Kami sama-sama bersama jalani pendidikan di Lemhannas (tahun 2012). Dia yang tuntun saya bertemu dengan sejumlah pakar. Hampir setiap saat kami rapat dan diskusi untuk susun beberapa program. Mulai strateginya, sistem, struktur, skill, harus cepat dan target.
Apa yang ditargetkan?
Kami harus jaga masyarakat sehat tetap sehat, sakit harus diobati sampai sembuh.
Butuh berapa lama bagai Anda untuk memahami Covid-19?
Dari awal itu hampir tiap malam kami diskusi menerima masukan dari daerah, kemudian cari solusi yang terbaik.
Tantangan pertama yang saya hadapi yaitu masalah ketersediaan APD (alat pelindung diri).
Waktu itu sudah mulai ada penjelasan dari banyak rumah sakit bahw APD tinggal tersedia beberapa hari lagi. Saya sendiri, dari awal APD itu, tidak mengerti. Yang saya tahu hazmat yang dipakai prajurit dalam rangka atasi bahaya biokimia.
Masukan-masukan dari para menteri terutama dari menkeu dan menlu bahwa ada informasi ada APD buatan Indonesia yang akan diekspor ke Korsel.

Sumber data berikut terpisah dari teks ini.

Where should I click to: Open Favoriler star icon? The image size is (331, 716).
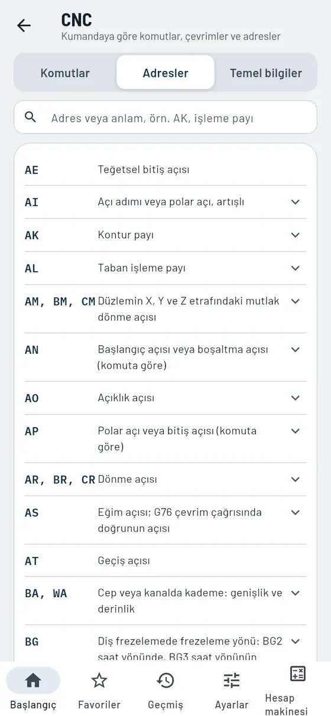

Lalu kami diskusi sehingga APB yang semula mau diekspor, akhirnya dibagi dua, setengahnya tetap berada di tanah air utk kepentingan domestik kita dan setengahnya lagi dikirim ke luar negeri.
Langkah pertama, salurkan APD kepada seluruh rumah sakit yang waktu itu kami dapat laporan dari sejumlah daerah, dokter yang wafat sampe 19 orang (terpapar covid). Prioritas APD disalurkan ke seluruh rumah sakit di Jakarta, Jabar, lalu akhirnya ke seluruh Indonesia pembagian APD, walau bantuan tidak sama jumlahnya.
Bagaimana respons keluarga, saat awal anda terlibat tugas memerangi Covid?
Sebagai seorang prajurit, sudah terbiasa dapatkan tugas dalam waktu yang sangat singkat diberitahu kemudian berhari-hari tidak pulang. Bahkan tugas operasi itu bisa masuki bulan dan tahun.
Pengalaman sebelumnya saya nikah (dengan Santi Ariviani), Juli 1992, hanya beberapa waktu berselang, saya tugas ke Timor Timur untuk jangka waktu lebih dari 1 tahun.
Ketika saya kembali sudah punya putri (Azzianti Riani Monardo, lahir 1993).
Dan secara berturut-turut, dalam berbagai macam penugasan, saya nyaris tak pernah bicara pada istri. Jadi istri saya hanya tahu saya ke daerah mana, tapi isi tugasnya memang sudah biasa, saya tak pernah ceritakan.
Saya tak ingin bebani keluarga dengan masalah dinas. Jadi kalau pulang ke rumah, saya hanya bicara tentang keluarga. Di luar itu, hampir pasti saya tak pernah bicarakan masalah dinas kepada istri saya.